Top of LISTED ENTRIES

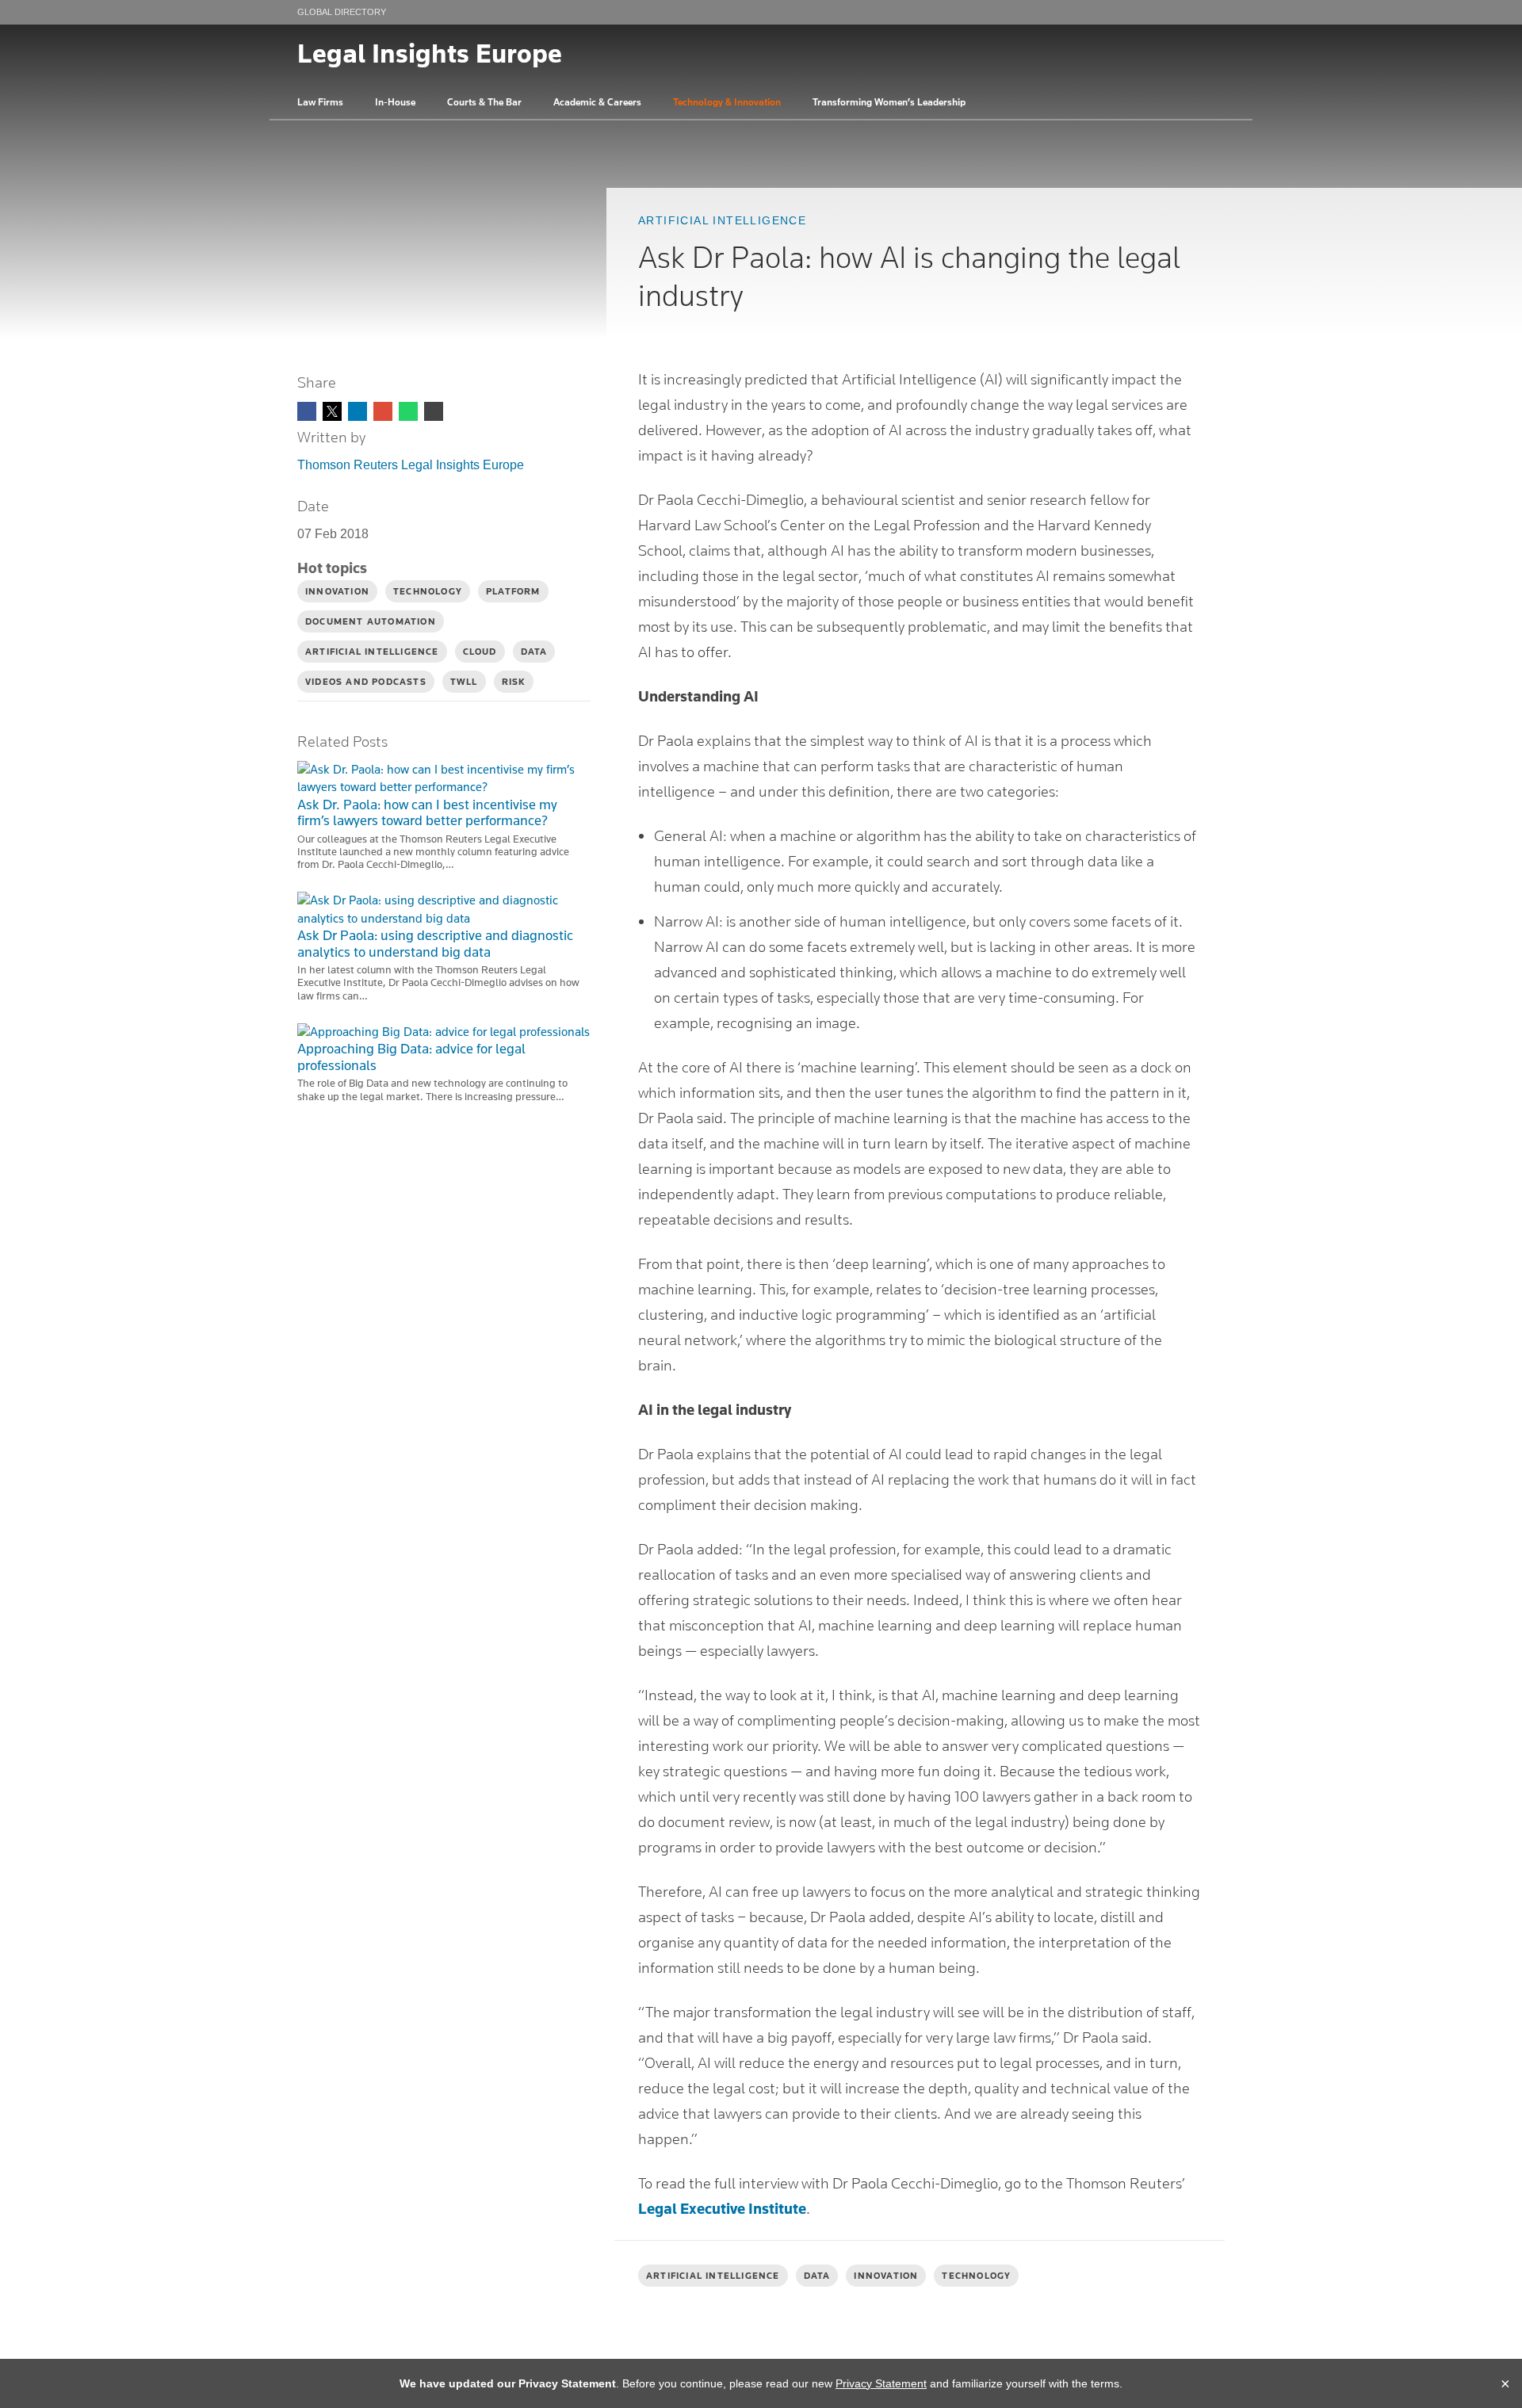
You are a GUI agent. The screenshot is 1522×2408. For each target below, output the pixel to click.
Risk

Bottom of LISTED ENTRIES
Top of LISTED ENTRIES

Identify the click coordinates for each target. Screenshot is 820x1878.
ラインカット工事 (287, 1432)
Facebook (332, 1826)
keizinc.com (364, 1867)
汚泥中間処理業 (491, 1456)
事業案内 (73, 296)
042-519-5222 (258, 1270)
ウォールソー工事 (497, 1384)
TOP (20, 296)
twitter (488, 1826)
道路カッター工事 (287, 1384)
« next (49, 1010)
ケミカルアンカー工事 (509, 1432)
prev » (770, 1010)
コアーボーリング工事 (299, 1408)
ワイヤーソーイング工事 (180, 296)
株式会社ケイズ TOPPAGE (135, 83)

Bottom of LISTED ENTRIES

Retype exactly the span of lines from the one with "事業案内 (73, 296)" through the one with "株式会社ケイズ TOPPAGE (135, 83)"; include both ends and omit the rest of the material.

事業案内 (73, 296)
042-519-5222 (258, 1270)
ウォールソー工事 (497, 1384)
TOP (20, 296)
twitter (488, 1826)
道路カッター工事 (287, 1384)
« next (49, 1010)
ケミカルアンカー工事 (509, 1432)
prev » (770, 1010)
コアーボーリング工事 (299, 1408)
ワイヤーソーイング工事 (180, 296)
株式会社ケイズ TOPPAGE (135, 83)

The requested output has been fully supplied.